This code:
#pragma omp parallel for shared(cnt, offset) private(i)
for (i = 0; i < n; ++i) {
++cnt[offset[i]];
}
contains a race-condition during the updates of the array cnt
, to solve it you need to guarantee mutual exclusion of those updates. That can be achieved with (for instance) #pragma omp atomic update but as already pointed out in the comments:
However, this resolves just correctness and may be terribly
inefficient due to heavy cache contention and synchronization needs
(including false sharing). The only solution then is to have each
thread its private copy of cnt and reduce these copies at the end.
The alternative solution is to have a private array per thread, and at end of the parallel region you perform the manual reduction of all those arrays into one.

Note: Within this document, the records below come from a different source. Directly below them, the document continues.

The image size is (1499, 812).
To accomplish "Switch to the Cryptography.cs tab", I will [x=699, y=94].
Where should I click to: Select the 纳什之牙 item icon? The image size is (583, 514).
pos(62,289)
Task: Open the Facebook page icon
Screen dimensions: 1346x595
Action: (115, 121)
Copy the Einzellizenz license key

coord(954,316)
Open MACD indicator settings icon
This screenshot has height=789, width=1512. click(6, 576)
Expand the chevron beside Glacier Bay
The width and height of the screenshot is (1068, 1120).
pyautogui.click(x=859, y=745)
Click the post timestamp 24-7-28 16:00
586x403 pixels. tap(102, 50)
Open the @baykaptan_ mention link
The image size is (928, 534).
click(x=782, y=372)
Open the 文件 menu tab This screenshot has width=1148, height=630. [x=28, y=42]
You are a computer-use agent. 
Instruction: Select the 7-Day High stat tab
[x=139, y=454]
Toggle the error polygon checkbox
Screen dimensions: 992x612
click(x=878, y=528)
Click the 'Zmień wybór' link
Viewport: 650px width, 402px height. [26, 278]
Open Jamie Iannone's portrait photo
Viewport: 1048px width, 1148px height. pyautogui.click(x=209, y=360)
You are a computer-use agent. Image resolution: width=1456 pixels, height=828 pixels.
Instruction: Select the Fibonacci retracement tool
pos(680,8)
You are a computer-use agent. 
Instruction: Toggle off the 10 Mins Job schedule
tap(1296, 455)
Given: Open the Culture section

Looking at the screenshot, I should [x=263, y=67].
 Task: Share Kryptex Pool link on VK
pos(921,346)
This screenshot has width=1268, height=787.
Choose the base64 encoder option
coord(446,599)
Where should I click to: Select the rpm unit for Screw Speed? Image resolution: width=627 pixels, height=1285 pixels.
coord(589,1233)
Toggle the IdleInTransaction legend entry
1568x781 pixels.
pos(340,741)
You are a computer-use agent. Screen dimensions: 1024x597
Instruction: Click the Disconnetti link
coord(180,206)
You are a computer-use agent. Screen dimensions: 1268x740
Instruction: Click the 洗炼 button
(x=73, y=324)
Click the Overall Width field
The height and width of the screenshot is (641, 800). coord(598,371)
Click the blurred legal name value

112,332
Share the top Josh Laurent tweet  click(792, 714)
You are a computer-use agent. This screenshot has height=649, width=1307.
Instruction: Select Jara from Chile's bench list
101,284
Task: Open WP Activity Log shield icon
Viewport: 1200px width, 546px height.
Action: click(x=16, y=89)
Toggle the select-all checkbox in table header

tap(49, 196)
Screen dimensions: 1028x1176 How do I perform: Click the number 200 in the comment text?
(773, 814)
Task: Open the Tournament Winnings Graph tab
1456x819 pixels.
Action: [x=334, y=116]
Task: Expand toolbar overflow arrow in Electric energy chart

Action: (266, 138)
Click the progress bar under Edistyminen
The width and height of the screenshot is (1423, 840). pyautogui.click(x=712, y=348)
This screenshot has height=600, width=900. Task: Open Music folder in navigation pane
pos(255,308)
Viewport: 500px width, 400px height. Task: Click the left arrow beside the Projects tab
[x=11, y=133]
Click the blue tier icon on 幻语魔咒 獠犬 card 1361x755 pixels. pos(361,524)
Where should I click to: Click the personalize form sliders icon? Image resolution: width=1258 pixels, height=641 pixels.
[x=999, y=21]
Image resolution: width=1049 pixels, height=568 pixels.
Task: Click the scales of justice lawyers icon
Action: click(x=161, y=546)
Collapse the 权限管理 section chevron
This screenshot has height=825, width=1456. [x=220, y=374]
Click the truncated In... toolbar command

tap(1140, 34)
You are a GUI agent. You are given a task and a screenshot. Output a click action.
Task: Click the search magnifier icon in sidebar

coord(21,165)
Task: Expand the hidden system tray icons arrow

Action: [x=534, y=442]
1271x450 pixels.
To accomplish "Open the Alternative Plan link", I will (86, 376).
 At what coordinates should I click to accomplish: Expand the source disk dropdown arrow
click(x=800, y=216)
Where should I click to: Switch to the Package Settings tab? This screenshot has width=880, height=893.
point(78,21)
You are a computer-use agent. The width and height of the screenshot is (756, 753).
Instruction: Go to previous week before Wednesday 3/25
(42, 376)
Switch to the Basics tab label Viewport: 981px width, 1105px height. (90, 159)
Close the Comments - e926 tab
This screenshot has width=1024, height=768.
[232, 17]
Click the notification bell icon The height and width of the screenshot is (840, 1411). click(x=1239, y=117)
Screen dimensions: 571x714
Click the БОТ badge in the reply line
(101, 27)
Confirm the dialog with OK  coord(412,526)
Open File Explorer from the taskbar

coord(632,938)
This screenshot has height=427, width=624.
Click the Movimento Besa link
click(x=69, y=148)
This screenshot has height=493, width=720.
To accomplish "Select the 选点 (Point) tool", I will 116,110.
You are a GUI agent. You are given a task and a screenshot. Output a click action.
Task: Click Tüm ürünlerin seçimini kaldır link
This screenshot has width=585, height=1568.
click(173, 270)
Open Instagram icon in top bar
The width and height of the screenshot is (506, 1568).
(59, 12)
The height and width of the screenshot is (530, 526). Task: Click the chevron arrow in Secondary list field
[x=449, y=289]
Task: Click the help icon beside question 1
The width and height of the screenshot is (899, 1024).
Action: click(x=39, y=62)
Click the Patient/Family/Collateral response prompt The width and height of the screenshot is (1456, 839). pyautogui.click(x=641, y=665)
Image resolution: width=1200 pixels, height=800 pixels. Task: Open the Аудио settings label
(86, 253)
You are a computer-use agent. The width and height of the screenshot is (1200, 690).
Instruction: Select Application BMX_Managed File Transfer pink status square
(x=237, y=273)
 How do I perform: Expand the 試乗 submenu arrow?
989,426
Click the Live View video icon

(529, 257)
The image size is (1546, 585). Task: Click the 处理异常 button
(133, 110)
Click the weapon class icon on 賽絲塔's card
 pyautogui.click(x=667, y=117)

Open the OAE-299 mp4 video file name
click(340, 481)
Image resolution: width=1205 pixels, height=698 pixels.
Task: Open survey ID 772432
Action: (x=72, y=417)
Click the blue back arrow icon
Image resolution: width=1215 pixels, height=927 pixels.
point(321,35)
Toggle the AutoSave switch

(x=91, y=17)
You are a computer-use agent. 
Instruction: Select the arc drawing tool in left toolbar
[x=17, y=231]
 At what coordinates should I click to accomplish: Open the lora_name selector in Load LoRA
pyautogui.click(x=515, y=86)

An example of such approach can be found here.
Fortunately, with OpenMP 4.5 you can reduce arrays using a dedicate pragma, namely:
#pragma omp parallel for reduction(+:cnt)
You can have look at this example on how to apply that feature.
Worth mentioning that regarding the reduction of arrays versus the atomic approach as kindly point out by @Jérôme Richard:
Note that this is fast only if the array is not huge (the atomic based
solution could be faster in this specific case regarding the platform
and if the values are not conflicting). So that is m << n. –
As always profiling is the key!; Hence, you should test your code with aforementioned approaches to find out which one is the most efficient.